Cannes Lions Called Out for Lack of POC Representation

By Kyle O'Brien 

One of the deans of the Cannes Lions International Festival of Creativity has called out the organization on social media for its lack of accountability as it pertains to DEI.

Abraham Abbi Asefaw, chairman at LW in London and a dean of the Roger Hatchuel Academy learning program at Cannes, tweeted a long thread after being let go of his deanship, which he claims makes the remaining list of deans all white, since he was the only person of color acting in the role.

“After three months of silence from Cannes Lions since my last, constructive effort to hold them accountable as an organisation seemingly committed to DEI, I have now decided to share my experiences publicly,” Asefaw said to lead off his thread, which was also posted on Medium.


In the thread, Asefaw stated that he is disappointed in how Cannes Lions presents itself as an organization that champions diversity, but does not honor it in its actions.
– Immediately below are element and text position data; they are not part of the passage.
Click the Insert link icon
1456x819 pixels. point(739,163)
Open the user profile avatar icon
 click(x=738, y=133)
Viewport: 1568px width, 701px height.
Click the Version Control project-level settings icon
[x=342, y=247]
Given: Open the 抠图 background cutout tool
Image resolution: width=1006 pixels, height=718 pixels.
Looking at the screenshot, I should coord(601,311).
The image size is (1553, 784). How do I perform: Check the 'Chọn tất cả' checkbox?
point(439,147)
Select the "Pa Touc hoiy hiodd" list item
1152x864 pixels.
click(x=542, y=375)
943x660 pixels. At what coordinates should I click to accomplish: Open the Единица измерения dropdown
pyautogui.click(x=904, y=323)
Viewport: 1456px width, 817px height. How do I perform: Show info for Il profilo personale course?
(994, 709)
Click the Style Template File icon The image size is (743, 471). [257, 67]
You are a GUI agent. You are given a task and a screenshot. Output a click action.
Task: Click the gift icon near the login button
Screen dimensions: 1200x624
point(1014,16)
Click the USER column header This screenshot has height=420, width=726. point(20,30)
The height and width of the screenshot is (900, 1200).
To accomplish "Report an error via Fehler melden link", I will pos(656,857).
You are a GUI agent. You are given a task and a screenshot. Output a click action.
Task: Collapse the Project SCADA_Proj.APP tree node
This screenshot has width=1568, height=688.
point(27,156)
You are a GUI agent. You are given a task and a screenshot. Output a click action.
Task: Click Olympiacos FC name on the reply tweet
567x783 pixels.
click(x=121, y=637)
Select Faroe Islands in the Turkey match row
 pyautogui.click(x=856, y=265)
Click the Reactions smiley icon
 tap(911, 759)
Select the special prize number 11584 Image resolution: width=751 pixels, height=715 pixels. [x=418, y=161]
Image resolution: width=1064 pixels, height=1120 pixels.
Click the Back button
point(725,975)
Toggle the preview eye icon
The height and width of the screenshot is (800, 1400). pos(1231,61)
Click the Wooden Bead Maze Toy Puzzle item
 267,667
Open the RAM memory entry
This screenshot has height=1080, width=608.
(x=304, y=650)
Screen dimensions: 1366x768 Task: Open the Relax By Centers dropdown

He wrote that in 2019 Cannes Media Lions launched its ‘most ambitious diversity and inclusion program to date’ in Inkwell Beach as a response to the fact that less than 2% of attendees were people of color or from underrepresented communities. As co-dean of the Academy, Asefaw sought to make it the most diverse place at Cannes Lions.

Now, however, Asefaw has been removed after he and his other co-dean ended their partnership. He stated he informed the management team at Cannes and suggested they choose just one dean for the program and for that person to be a POC, which he volunteered a shortlist. After eight months, he learned he was no longer a Dean. While Asefaw said he is fine not being a Dean any longer, he cannot handle the organization using a “quick fix” in choosing a replacement that was not a person of color.

Asefaw went on to write that people of color are tired of apologies and promises, and that change needs to happen.

“It appears that public pressure is the only actual tool POC have to create (read: force) change. I wish it was different, but as I am reminded over and over and over again, it is not,” wrote Asefaw, and requested that Cannes Lions change the hiring process by providing transparency now and in the future, and “rethink your conclusion for this year by aligning your hire for this role with your messaging around diversity for the programme overall. This means the final selection must allow for fair and open competition, considering all candidates and their experiences whilst ensuring it fits with the purpose of the programme.”

Cannes Lions first responded on the thread asking Asefaw to set up a time to “talk this through.” Cannes Lions later responded with its own thread on social media, with a public apology to Asefaw and the recognition that the organization needs to focus internally and a promise to do better.

Public response to Asefaw’s post thus far has been positive, with the likes of Walter Geer, Nicole Crentsil and Antoinette de Lisser, among others, expressing solidarity.

In the thread, Asefaw said he hopes through his posts that the community and industry will “come together to demand that Cannes Lions immediately, and moving forward, act in line with their long-standing promises and not be performative.”